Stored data
BEGIN

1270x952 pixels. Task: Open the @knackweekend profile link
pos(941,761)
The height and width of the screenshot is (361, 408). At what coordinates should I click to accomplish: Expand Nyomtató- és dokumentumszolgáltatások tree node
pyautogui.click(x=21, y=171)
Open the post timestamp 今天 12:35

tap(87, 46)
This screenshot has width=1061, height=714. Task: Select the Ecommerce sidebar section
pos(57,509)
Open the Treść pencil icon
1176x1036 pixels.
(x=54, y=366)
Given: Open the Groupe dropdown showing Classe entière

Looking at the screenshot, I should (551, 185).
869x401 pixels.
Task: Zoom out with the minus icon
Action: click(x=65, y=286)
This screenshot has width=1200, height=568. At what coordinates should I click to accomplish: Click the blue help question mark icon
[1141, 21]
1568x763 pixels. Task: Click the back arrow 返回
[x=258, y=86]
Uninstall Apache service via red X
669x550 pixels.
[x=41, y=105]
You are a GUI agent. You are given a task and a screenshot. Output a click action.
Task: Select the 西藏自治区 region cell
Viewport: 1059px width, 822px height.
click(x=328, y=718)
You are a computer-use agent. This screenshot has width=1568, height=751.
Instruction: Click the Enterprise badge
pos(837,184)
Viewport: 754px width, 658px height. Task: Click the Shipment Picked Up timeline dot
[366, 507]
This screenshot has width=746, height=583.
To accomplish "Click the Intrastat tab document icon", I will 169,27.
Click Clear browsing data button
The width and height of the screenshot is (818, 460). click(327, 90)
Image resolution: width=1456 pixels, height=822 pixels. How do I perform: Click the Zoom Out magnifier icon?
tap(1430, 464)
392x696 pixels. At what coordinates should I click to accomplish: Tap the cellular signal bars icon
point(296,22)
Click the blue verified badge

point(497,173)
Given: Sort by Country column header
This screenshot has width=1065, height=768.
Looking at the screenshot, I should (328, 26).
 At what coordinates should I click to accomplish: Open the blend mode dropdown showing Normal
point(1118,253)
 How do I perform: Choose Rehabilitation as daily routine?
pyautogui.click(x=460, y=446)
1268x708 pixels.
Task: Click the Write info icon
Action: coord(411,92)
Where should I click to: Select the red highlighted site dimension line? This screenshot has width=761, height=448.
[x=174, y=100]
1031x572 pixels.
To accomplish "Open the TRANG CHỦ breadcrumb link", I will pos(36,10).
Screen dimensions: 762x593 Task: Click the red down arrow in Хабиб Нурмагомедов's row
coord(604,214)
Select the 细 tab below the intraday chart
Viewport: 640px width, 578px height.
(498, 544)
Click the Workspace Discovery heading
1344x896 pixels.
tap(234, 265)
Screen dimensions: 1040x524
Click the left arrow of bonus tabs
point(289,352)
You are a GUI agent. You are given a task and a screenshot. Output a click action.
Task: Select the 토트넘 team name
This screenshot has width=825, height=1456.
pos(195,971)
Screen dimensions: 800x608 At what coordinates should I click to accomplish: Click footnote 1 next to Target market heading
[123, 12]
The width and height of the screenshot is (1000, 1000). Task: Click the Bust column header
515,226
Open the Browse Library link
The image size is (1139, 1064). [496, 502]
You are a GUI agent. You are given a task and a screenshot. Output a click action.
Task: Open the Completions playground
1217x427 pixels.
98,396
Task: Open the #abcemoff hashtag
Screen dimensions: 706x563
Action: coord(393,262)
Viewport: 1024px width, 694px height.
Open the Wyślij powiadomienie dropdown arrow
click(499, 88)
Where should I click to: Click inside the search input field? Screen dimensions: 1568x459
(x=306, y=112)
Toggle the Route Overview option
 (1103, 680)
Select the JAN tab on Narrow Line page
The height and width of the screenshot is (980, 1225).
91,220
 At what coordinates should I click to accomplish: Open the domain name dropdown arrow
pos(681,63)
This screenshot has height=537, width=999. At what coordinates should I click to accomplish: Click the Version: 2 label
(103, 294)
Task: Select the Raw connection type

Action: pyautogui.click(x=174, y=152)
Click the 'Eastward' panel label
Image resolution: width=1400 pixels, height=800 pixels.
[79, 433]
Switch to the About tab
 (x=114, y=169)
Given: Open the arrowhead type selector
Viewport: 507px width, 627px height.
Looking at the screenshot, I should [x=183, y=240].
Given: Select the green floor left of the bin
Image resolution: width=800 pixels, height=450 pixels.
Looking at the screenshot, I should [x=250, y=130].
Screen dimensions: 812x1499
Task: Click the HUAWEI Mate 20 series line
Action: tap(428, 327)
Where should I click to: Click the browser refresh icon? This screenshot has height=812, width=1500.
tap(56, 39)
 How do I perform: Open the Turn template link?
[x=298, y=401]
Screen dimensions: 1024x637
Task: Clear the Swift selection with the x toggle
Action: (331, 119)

END

WHAT IS EXPECTED: Among the records above, find each line containing the string "will" and copy it.

YOUR RESPONSE:
To accomplish "Click the Intrastat tab document icon", I will 169,27.
To accomplish "Open the TRANG CHỦ breadcrumb link", I will pos(36,10).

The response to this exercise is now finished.